» PROBLEM REQUIREMENTS
Could you report every line from the entries that includes the word "Switch"?

━━━ RECORDS SUPPLIED

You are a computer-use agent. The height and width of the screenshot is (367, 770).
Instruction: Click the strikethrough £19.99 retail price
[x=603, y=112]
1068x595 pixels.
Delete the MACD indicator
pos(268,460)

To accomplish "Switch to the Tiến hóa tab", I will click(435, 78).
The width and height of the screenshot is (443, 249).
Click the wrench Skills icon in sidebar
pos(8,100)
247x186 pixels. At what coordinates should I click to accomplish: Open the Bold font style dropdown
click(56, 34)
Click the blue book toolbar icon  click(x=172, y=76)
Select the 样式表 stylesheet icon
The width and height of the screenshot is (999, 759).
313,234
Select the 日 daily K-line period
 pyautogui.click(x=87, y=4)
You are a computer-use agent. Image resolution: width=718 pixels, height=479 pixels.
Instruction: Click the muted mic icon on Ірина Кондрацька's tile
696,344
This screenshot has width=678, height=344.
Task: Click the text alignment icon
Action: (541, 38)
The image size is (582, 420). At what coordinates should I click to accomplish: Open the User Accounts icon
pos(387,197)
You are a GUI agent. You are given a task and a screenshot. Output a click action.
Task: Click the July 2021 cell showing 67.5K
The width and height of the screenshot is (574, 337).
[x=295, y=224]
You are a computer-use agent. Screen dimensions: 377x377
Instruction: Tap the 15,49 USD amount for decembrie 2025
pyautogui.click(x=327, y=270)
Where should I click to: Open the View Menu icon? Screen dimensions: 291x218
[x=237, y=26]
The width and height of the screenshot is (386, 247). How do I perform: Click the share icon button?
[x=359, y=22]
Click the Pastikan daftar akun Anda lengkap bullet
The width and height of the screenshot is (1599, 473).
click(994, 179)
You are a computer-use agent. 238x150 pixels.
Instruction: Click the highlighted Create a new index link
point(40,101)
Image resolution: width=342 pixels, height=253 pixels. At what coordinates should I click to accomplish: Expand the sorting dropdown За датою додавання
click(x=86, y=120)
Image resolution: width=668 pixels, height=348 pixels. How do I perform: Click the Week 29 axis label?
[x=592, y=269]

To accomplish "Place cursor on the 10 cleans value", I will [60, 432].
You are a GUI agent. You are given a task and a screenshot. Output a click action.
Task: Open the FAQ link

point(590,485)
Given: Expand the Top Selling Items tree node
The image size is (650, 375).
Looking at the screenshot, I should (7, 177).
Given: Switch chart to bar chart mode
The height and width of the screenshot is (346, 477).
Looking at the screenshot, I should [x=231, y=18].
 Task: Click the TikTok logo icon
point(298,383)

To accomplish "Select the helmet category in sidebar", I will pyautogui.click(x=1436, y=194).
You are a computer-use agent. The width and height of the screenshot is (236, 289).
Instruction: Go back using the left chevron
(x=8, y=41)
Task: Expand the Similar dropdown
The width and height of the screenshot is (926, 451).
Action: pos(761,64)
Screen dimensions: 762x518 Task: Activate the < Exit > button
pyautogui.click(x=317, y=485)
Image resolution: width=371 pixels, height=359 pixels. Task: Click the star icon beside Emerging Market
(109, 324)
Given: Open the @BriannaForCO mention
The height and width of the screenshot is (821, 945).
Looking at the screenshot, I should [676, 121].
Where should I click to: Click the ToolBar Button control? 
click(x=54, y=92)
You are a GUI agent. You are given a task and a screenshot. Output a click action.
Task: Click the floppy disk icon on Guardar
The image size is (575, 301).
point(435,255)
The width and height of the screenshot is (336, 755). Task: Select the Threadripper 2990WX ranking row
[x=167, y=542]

━━━━━━

» FINAL ANSWER
To accomplish "Switch to the Tiến hóa tab", I will click(435, 78).
Given: Switch chart to bar chart mode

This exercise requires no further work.